HBase Get/Scan in a Scalding job

144 views Asked by At

I'm using Scalding with Spyglass to read from/write to HBase.

I'm doing a left outer join of table1 and table2 and write back to table1 after transforming a column. Both table1 and table2 are declared as Spyglass HBaseSource.

This works fine. But, i need to access a different row in table1 using rowkey to compute transformed value.

I tried the following for HBase get: val hTable = new HTable(conf, TABLE_NAME) val result = hTable.get(new Get(rowKey.getBytes()))

I'm getting access to Configuration in Scalding job as mentioned in this link:

https://github.com/twitter/scalding/wiki/Frequently-asked-questions#how-do-i-access-the-jobconf

This works when i run the scalding job locally. But, when i run it in cluster, conf is null when this code is executed in Reducer.

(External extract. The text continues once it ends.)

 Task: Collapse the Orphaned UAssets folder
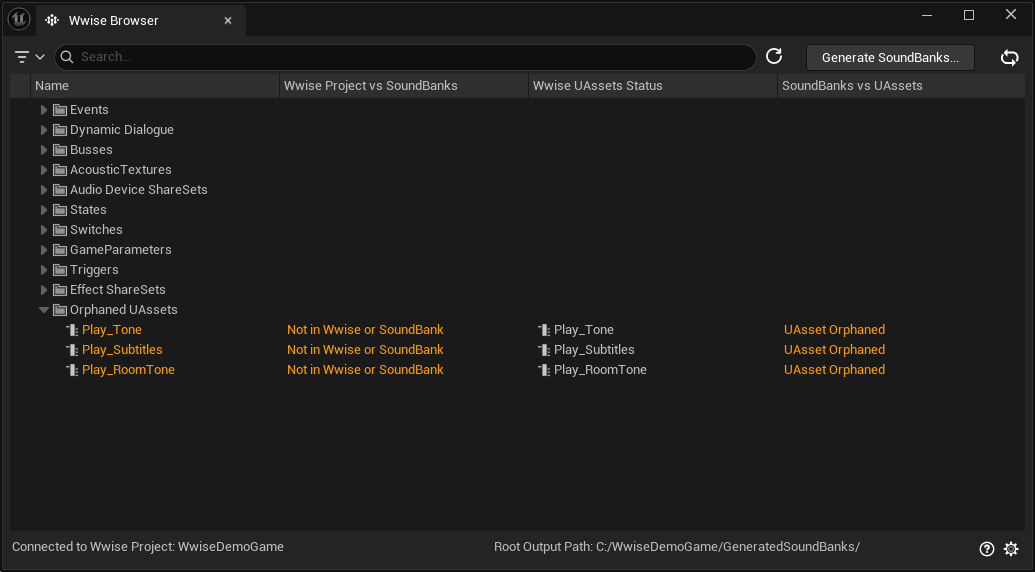(44, 310)
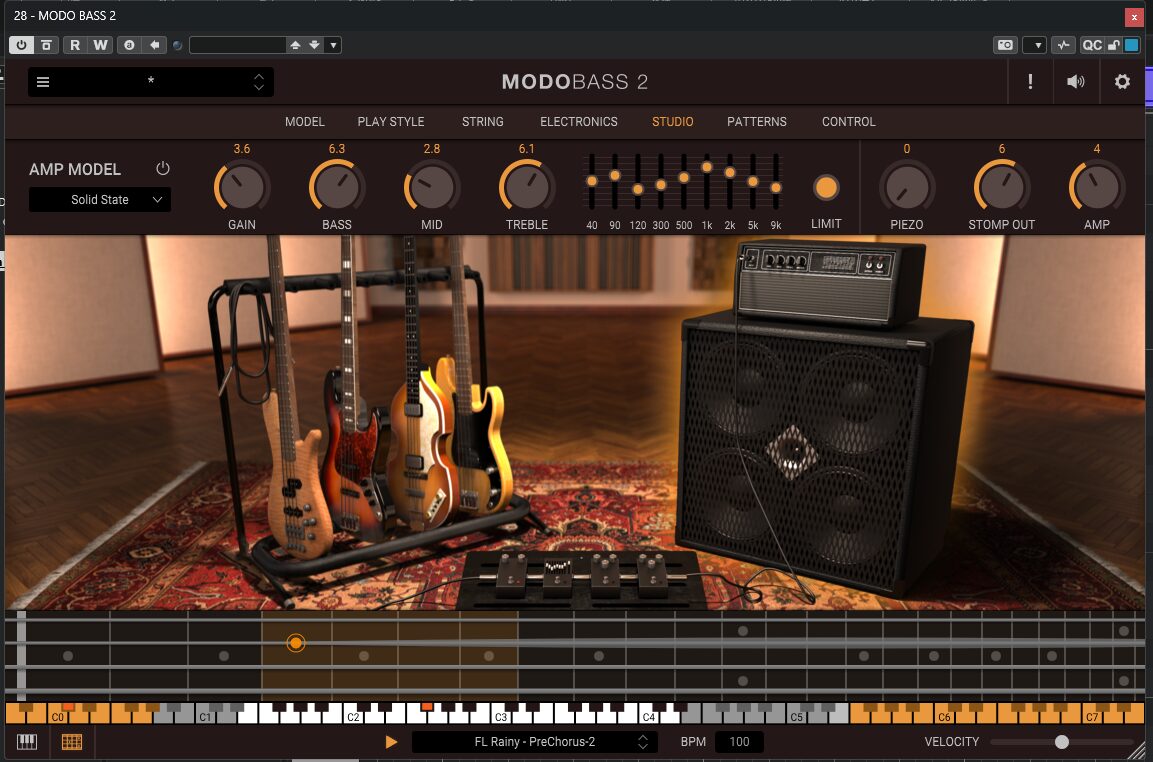Open the PATTERNS tab

pos(757,122)
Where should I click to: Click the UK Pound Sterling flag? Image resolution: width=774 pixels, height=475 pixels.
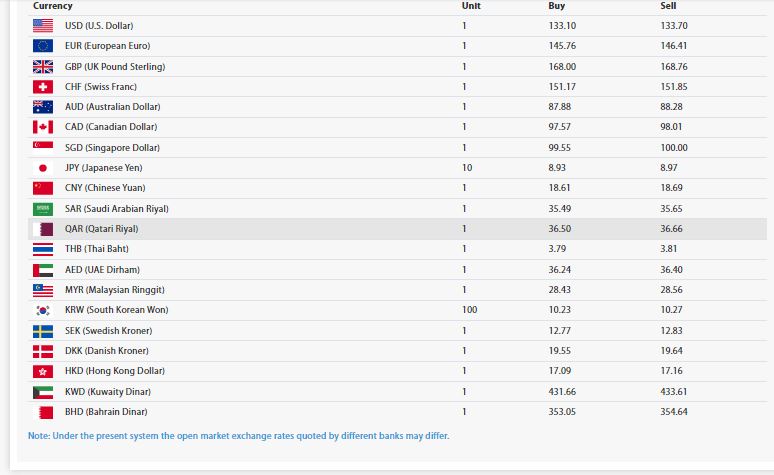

Is there a better way to do HBase get/scan in a Scalding/Cascading job for cases like this?

1

There are 1 answers

0
adev On

Ways to do this...

1) You can use a managed resource

class SomeJob(args: Args) extends Job(args) {      
  val someConfig = HBaseConfiguration.create().addResource(new Path(pathtoyourxmlfile))
  lazy val hPool = new HTablePool(someConfig, 3)

  def getConf = {
    implicitly[Mode] match {
      case Hdfs(_, conf) => conf
      case _ => whateveryou are doing for a local conf...
    }
  }
  ... somePipe.someOperation.... {
        val gets = key.map { key => new Get(key) }
        managed(hPool.getTable("myTableName")) acquireAndGet { table => 
          val results = table.get(gets)
          ...do something with these results
        }
     }    
}

2) You can use some more specific cascading code, where you write a custom scheme and inside that you will override the source method and possibly some others depending on your needs. In there you can access the JobConf like this:

class MyScheme extends Scheme[JobConf, SomeRecordReader, SomeOutputCollector, ..] {

  @transient var jobConf: Configuration = super.jobConfiguration

  override def source(flowProcess: FlowProcess[JobConf], ...): Boolean = {
   jobConf = flowProcess match {
     case h: HadoopFlowProcess => h.getJobConf
     case _ => jconf
   }

   ... dosomething with the jobConf here

 }   

}